▶ [Task instructions]: Reproduce the items below exactly as they appear. Begin at the first line and stop after the line that contains "Open the last".
-- start of Given data --
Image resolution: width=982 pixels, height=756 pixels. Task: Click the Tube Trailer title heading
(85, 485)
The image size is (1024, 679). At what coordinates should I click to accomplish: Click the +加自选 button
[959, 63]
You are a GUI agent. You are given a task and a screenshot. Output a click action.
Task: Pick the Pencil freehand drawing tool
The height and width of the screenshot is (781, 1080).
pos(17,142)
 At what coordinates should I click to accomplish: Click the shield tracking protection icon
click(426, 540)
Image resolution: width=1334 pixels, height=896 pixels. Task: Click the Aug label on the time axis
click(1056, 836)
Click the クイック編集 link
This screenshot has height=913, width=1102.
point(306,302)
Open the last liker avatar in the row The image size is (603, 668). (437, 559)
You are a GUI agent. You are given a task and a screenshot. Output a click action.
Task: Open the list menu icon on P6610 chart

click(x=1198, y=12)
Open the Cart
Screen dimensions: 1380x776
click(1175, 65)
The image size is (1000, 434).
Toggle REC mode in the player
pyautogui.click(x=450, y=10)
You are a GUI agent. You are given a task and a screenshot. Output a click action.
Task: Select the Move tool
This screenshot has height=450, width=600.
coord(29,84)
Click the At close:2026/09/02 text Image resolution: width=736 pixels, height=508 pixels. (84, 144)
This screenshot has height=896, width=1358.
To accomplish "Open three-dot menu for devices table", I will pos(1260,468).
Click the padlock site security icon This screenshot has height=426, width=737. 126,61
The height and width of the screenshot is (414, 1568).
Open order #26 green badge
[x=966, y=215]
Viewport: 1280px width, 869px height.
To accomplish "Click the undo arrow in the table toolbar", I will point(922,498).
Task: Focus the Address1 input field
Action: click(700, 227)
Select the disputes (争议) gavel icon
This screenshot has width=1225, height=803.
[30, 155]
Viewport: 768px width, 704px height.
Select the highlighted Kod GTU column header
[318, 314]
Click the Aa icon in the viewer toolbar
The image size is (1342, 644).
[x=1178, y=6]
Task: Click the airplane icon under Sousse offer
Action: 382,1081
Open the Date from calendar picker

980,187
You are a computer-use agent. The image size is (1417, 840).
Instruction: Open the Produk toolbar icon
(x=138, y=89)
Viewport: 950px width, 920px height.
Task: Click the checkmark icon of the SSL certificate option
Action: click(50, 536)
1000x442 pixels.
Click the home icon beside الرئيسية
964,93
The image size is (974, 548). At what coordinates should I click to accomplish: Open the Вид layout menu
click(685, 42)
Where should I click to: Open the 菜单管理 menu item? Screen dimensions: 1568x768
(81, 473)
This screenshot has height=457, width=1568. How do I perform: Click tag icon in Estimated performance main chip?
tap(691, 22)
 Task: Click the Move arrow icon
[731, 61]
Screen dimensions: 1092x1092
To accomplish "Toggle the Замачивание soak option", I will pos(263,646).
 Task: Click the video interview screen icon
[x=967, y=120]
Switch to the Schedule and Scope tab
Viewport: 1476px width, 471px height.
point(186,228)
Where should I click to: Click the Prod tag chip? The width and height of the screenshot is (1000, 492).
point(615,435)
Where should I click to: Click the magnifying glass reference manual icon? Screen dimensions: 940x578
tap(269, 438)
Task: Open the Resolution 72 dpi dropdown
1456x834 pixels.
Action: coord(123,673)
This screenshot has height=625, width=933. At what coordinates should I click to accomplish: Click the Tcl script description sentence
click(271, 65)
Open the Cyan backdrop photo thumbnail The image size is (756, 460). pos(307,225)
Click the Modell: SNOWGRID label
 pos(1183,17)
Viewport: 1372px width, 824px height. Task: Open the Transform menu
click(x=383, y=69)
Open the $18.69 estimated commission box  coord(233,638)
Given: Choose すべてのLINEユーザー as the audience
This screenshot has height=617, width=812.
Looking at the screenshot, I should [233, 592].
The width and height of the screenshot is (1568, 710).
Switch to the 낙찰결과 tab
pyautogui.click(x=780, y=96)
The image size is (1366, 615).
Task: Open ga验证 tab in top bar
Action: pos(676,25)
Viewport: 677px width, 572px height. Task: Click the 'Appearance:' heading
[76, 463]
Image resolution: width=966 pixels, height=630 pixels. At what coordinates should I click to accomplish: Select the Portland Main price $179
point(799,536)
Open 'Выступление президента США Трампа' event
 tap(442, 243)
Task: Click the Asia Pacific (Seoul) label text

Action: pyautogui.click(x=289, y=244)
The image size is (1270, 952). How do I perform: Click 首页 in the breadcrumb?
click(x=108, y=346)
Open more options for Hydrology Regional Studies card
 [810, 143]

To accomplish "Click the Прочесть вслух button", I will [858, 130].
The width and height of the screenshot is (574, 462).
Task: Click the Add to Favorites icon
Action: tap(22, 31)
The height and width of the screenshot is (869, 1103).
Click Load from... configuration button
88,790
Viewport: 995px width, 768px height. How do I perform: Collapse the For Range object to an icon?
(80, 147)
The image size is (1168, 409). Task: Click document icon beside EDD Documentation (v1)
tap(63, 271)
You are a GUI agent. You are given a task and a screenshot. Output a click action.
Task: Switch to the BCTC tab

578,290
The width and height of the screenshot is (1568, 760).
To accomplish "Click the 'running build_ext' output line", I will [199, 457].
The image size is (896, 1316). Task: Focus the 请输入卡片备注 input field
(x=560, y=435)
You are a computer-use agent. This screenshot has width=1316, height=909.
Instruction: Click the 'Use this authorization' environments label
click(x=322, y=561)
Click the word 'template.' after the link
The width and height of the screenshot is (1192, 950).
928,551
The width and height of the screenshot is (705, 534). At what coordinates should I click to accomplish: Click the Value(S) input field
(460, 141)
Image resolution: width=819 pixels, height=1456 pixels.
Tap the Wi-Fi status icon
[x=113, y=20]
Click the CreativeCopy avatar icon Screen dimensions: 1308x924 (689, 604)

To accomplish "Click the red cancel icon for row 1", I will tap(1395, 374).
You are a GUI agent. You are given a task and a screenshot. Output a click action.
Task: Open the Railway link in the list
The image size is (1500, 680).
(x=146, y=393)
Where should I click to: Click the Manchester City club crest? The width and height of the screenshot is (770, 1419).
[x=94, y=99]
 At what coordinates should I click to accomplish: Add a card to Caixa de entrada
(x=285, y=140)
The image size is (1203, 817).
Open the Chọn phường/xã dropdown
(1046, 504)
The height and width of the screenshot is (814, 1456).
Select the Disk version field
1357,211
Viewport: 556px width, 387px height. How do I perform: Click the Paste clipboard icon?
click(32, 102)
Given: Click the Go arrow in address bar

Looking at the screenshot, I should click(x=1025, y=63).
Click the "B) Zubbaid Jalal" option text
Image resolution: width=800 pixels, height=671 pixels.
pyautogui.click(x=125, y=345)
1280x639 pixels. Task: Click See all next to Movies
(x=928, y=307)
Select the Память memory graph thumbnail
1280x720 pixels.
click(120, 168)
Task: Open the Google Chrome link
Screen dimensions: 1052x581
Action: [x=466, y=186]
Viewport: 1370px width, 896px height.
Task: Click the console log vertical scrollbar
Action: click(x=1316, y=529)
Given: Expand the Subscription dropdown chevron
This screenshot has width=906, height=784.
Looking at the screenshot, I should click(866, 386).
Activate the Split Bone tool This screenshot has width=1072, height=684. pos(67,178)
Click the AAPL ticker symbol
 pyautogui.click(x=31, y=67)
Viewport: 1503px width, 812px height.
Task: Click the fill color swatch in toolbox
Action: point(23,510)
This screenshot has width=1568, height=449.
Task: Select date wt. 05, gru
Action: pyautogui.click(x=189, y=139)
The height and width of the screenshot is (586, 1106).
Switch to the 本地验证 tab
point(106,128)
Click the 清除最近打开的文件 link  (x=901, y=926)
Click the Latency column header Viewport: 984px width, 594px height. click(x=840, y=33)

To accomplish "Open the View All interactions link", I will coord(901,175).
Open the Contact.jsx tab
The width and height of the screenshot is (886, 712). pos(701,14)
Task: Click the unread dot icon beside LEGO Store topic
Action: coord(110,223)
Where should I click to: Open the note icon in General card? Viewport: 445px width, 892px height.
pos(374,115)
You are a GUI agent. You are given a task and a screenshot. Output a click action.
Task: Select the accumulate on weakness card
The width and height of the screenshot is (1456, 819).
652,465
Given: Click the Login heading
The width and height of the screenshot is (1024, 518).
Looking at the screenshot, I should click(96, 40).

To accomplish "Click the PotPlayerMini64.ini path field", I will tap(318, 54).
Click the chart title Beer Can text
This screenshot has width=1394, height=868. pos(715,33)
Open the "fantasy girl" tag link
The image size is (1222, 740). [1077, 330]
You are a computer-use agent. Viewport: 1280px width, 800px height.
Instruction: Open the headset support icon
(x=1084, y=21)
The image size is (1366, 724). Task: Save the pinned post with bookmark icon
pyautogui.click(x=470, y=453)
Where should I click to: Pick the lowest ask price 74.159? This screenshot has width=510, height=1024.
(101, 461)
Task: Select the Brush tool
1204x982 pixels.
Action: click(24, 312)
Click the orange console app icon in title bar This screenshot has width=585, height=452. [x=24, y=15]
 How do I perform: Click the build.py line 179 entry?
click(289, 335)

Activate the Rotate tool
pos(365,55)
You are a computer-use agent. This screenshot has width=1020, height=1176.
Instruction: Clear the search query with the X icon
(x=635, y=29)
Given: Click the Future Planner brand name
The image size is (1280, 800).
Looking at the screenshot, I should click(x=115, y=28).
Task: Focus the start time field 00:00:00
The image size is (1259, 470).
-- end of Given data --
▶ [Solution below]:
Image resolution: width=982 pixels, height=756 pixels. Task: Click the Tube Trailer title heading
(85, 485)
The image size is (1024, 679). At what coordinates should I click to accomplish: Click the +加自选 button
[959, 63]
You are a GUI agent. You are given a task and a screenshot. Output a click action.
Task: Pick the Pencil freehand drawing tool
The height and width of the screenshot is (781, 1080).
pos(17,142)
 At what coordinates should I click to accomplish: Click the shield tracking protection icon
click(426, 540)
Image resolution: width=1334 pixels, height=896 pixels. Task: Click the Aug label on the time axis
click(1056, 836)
Click the クイック編集 link
This screenshot has height=913, width=1102.
point(306,302)
Open the last liker avatar in the row The image size is (603, 668). (437, 559)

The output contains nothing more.